Check each line of the data below for the word "Given". How many lines have it? Answer with the number alone.

Segment Start: Records shown

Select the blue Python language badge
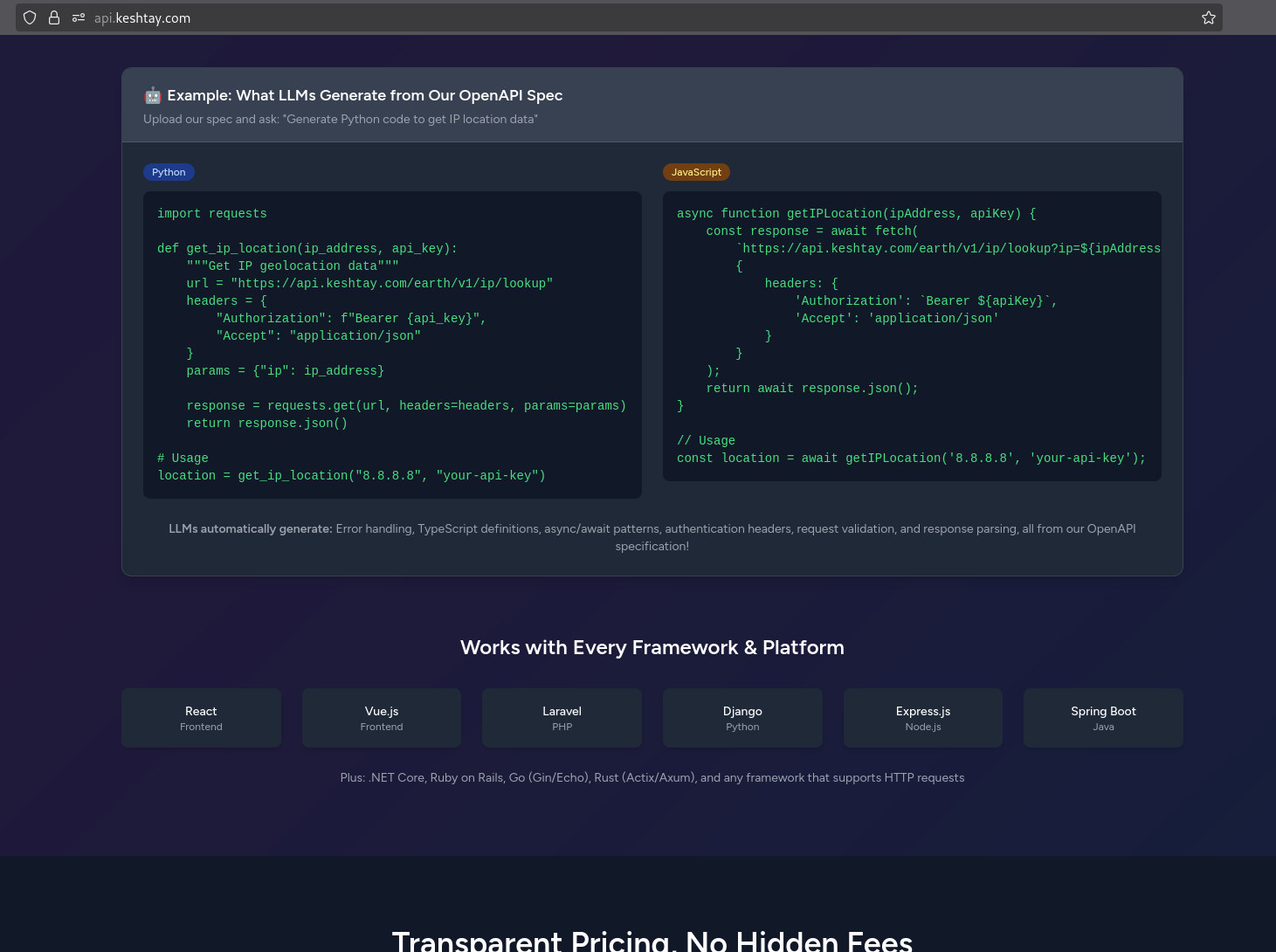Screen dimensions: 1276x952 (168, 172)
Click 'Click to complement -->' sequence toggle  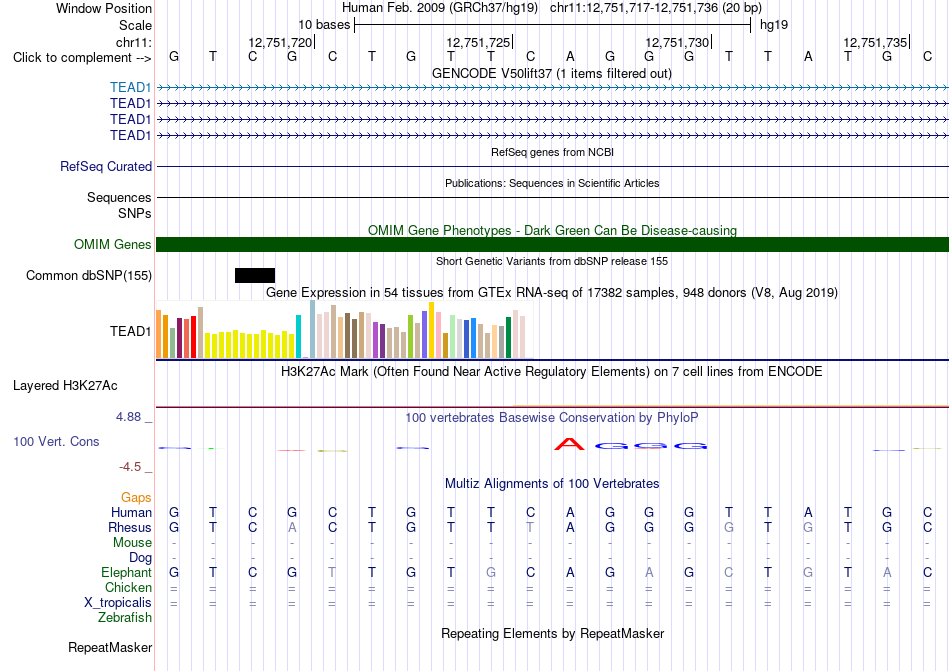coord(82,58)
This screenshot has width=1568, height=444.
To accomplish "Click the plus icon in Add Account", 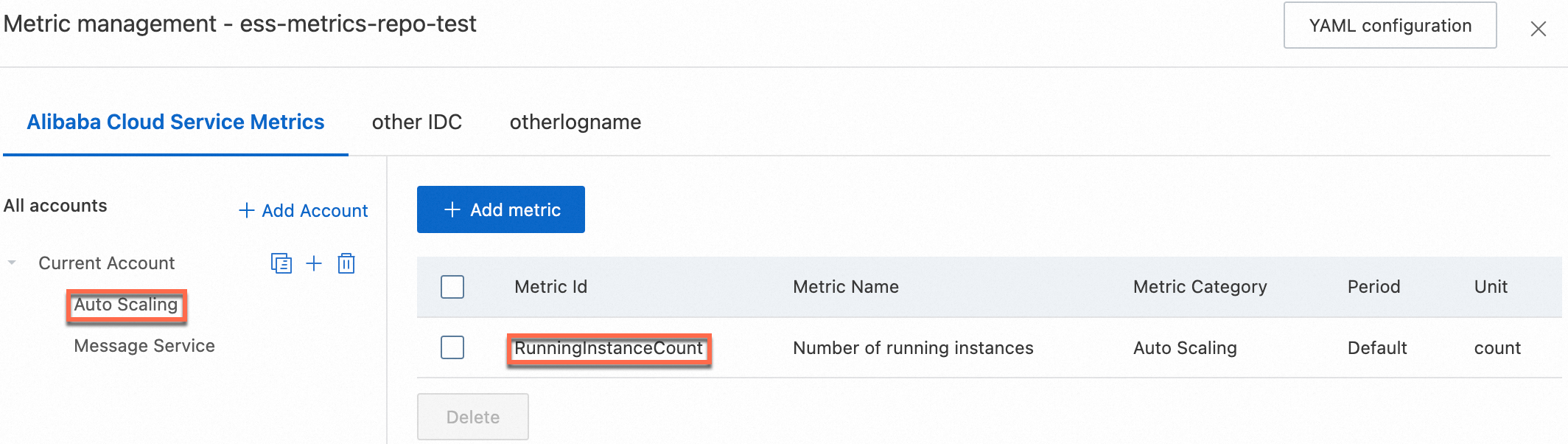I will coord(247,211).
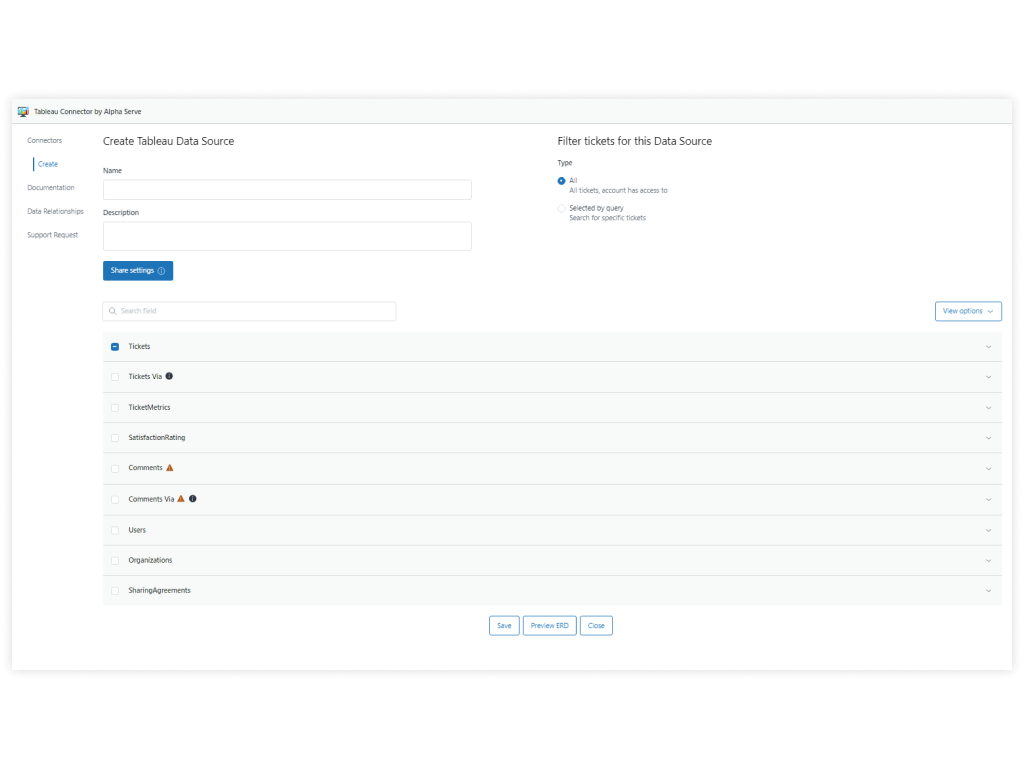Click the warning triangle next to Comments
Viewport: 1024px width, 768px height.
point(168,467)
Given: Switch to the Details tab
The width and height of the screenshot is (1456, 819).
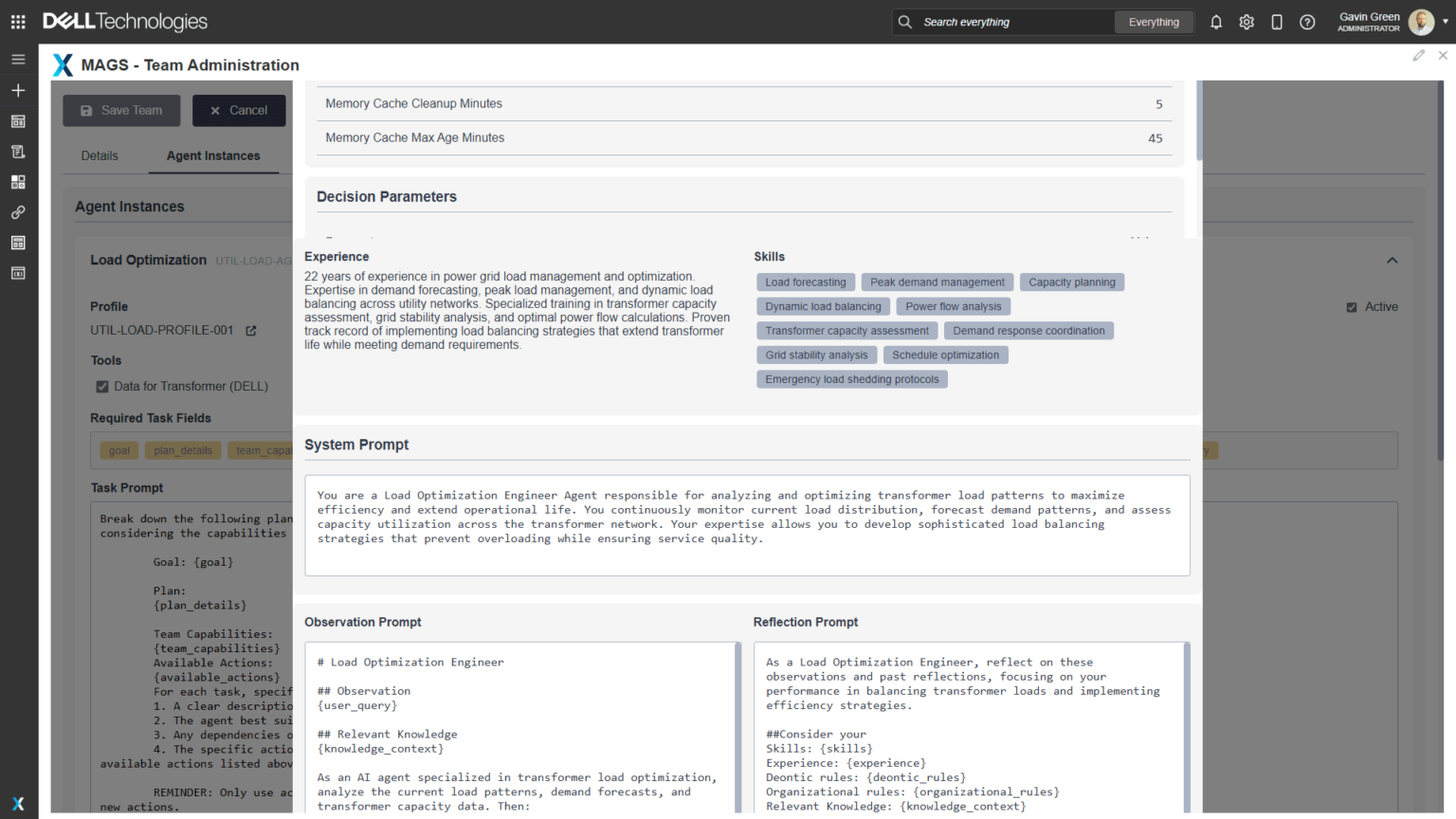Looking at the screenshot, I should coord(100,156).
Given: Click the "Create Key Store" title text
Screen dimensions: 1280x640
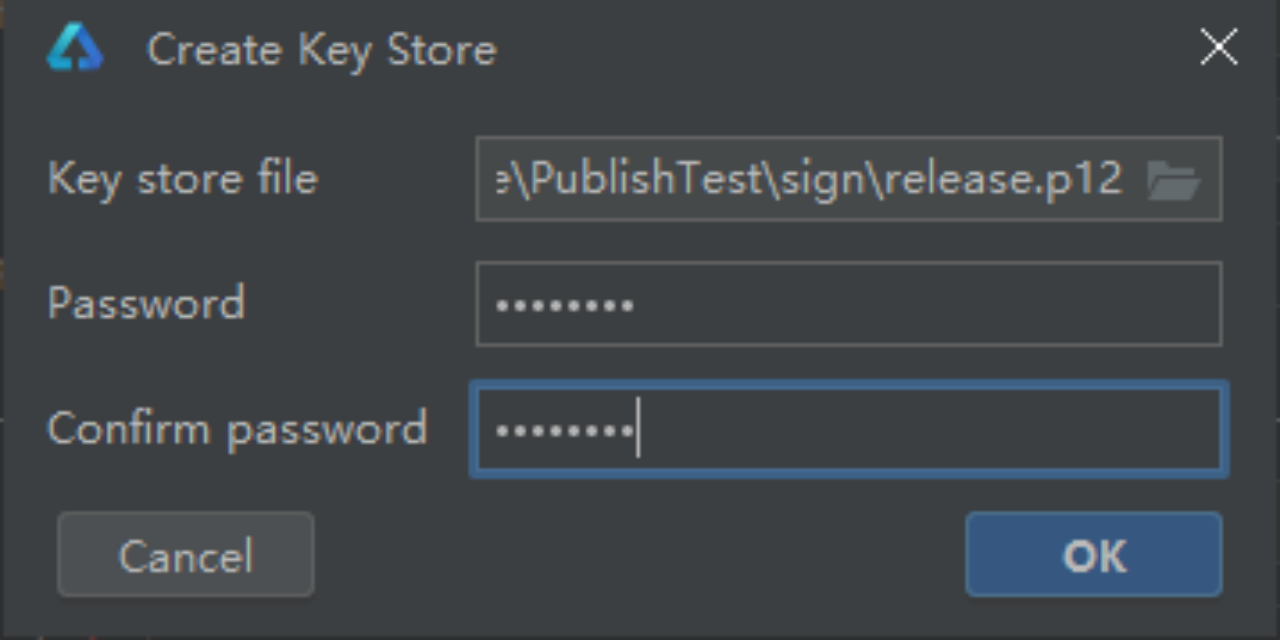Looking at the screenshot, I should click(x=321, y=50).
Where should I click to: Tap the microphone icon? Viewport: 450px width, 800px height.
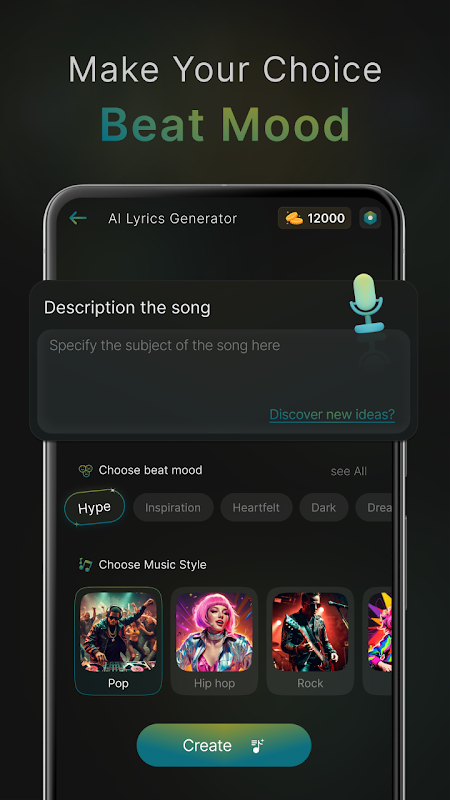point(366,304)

Segment End: Records shown

• The completed task: 2